Where Does It Go?: Refining Indirect-Call Targets with Multi-Layer Type Analysis

System software commonly uses indirect calls to realize dynamic program behaviors. However, indirect-calls also bring challenges to constructing a precise control-flow graph that is a standard pre-requisite for many static program-analysis and system-hardening techniques. Unfortunately, identifying indirect-call targets is a hard problem. In particular, modern compilers do not recognize indirect-call targets by default. Existing approaches identify indirect-call targets based on type analysis that matches the types of function pointers and the ones of address-taken functions. Such approaches, however, suffer from a high false-positive rate as many irrelevant functions may share the same types.

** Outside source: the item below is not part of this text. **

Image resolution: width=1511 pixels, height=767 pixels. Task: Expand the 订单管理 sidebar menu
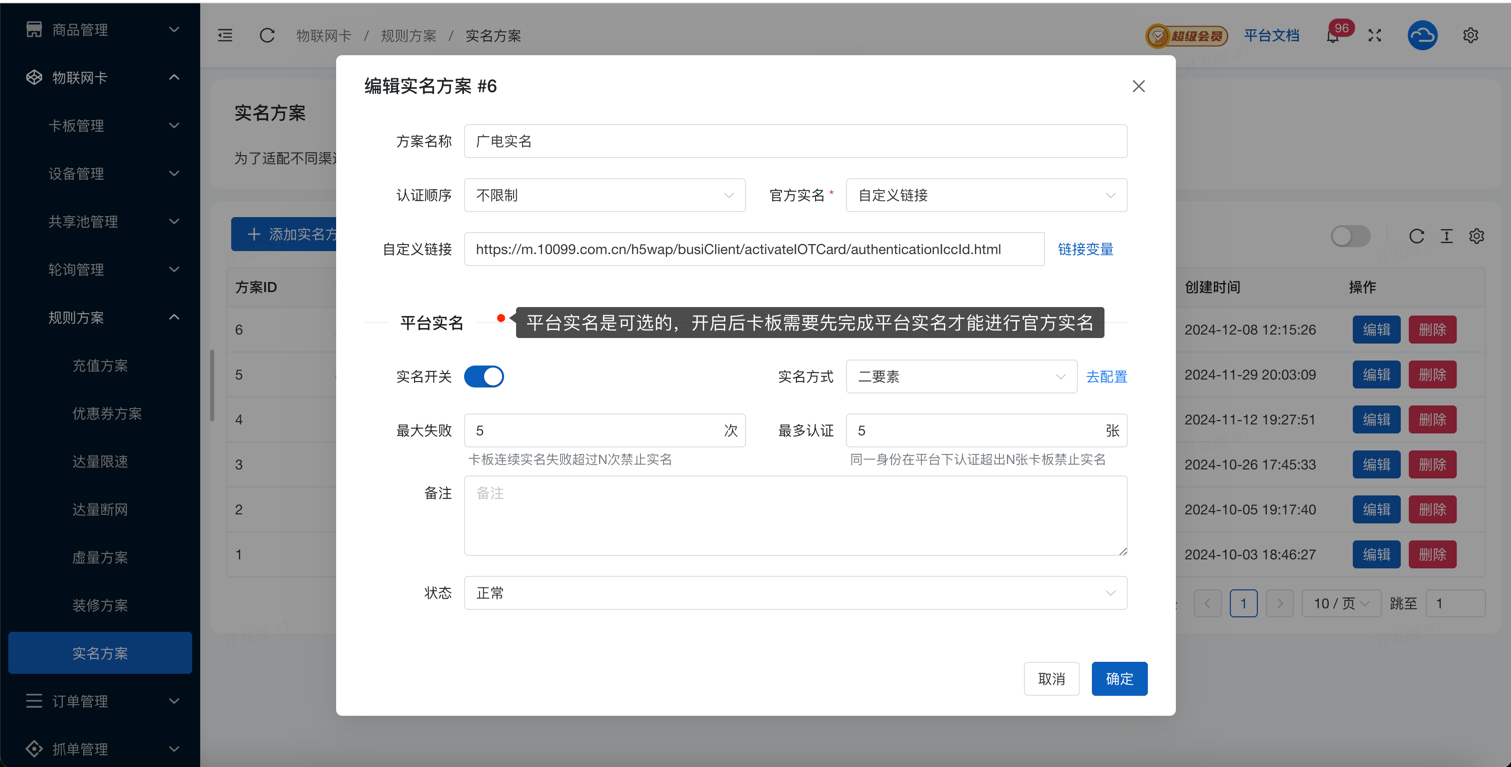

In this paper, we propose a new approach, namely Multi-Layer Type Analysis (MLTA), to effectively refine indirect-call targets for C/C++ programs. MLTA relies on an observation that function pointers are commonly stored into objects whose types have a multi-layer type hierarchy; before indirect calls, function pointers will be loaded from objects with the same type hierarchy "layer by layer". By matching the multi-layer types of function pointers and functions, MLTA can dramatically refine indirect-call targets. MLTA is effective because multi-layer types are more restrictive than single-layer types. It does not introduce false negatives by conservatively tracking targets propagation between multi-layer types, and the layered design allows MLTA to safely fall back whenever the analysis for a layer becomes infeasible. We have implemented MLTA in a system, namely TypeDive, based on LLVM and extensively evaluated it with the Linux kernel, the FreeBSD kernel, and the Firefox browser. Evaluation results show that TypeDive can eliminate 86% to 98% more indirect-call targets than existing approaches do, without introducing new false negatives. We also demonstrate that TypeDive not only improves the scalability of static analysis but also benefits semantic-bug detection. With TypeDive, we have found 35 new deep semantic bugs in the Linux kernel.